Portraits will also be taken of prisoners summarily convicted where the Police require it, or the Principal Gaoler thinks it desirable to secure a perfect description.
These portraits will be photographed after conviction and fourteen (or more) days prior to discharge, in private clothing where practicable.
Any prisoner refusing or by his or her behaviour putting obstacles in the way of securing a proper likeness will be brought before the Visiting Justice for disobedience and the case reported to the Inspector of Prisons with a view to the stoppage of remission indulgences and gratuities. .
The figures are to be taken ¾ size unless in exceptional cases where there may be reason for taking them in full. The negatives will be numbered to correspond with the Photographic Register, and carefully packed away under lock and key.
Twenty five copies of each portrait are to be printed and furnished to the Inspector General of Police through this Office.
Inspector of Prisons
The Principal Gaoler
A slightly earlier general order from the Acting Inspector of Prisons on 27 July 1871 (2) dealt with some of the practical aspects of implementing photography of prisoners:
Prisoners to be photographed
Prisoners convicted at the Superior Courts and being forwarded to serve their Sentences in Darlinghurst Gaol, or to Darlinghurst Gaol en route to Berrima or other prisons, will not be shaved and their private clothing will be sent with them in order that they might be photographed as nearly as practicable in their ordinary appearance.

----------------------------------------

**Exercise brief**
Reproduce word for word the stretch of the text on photographing prisoners from "Twenty five copies" through "their ordinary appearance.".

**Material**

----------------------------------------

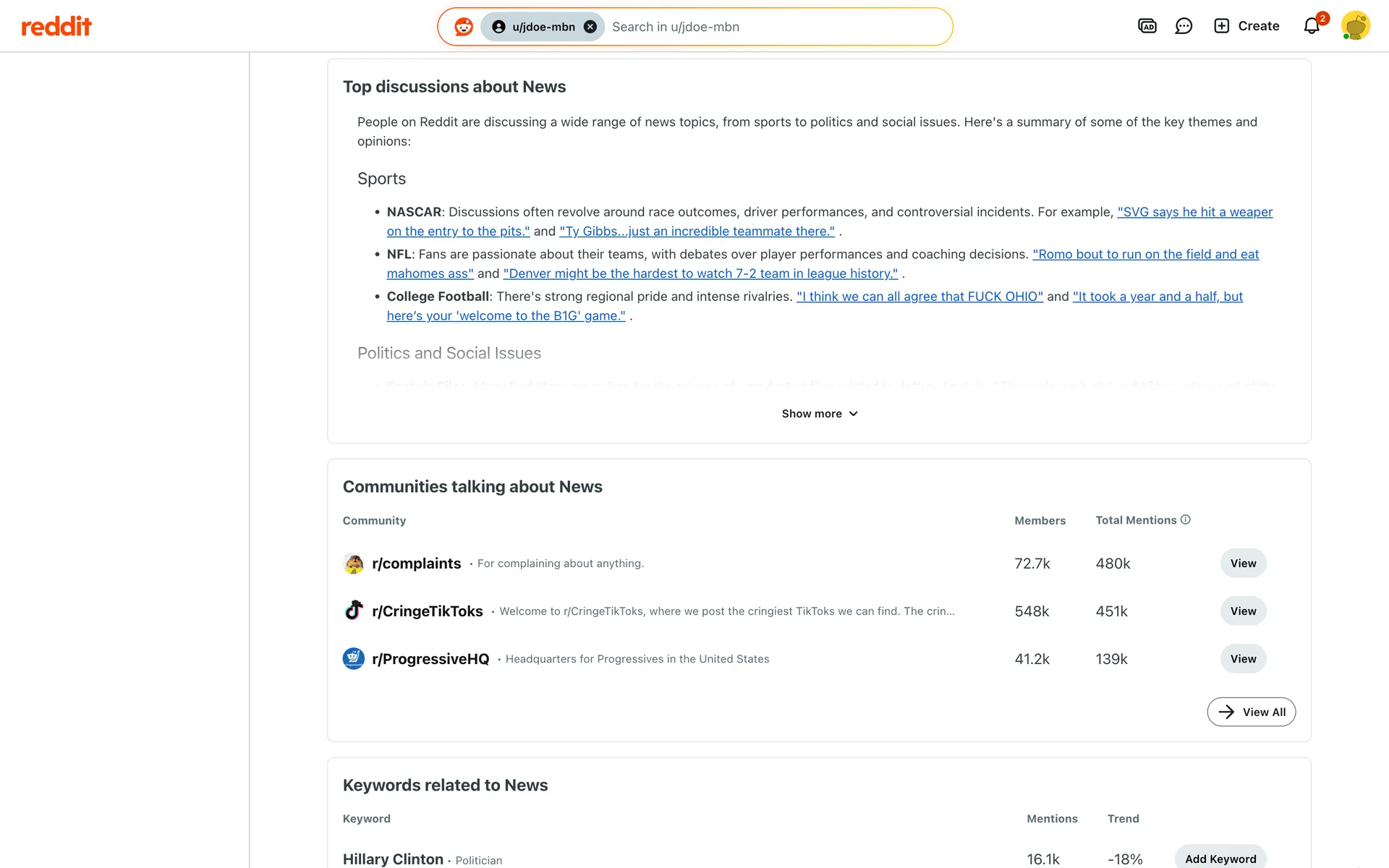Open the advertise icon in the header
Screen dimensions: 1389x868
pos(1147,26)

----------------------------------------

**Output**
Twenty five copies of each portrait are to be printed and furnished to the Inspector General of Police through this Office.
Inspector of Prisons
The Principal Gaoler
A slightly earlier general order from the Acting Inspector of Prisons on 27 July 1871 (2) dealt with some of the practical aspects of implementing photography of prisoners:
Prisoners to be photographed
Prisoners convicted at the Superior Courts and being forwarded to serve their Sentences in Darlinghurst Gaol, or to Darlinghurst Gaol en route to Berrima or other prisons, will not be shaved and their private clothing will be sent with them in order that they might be photographed as nearly as practicable in their ordinary appearance.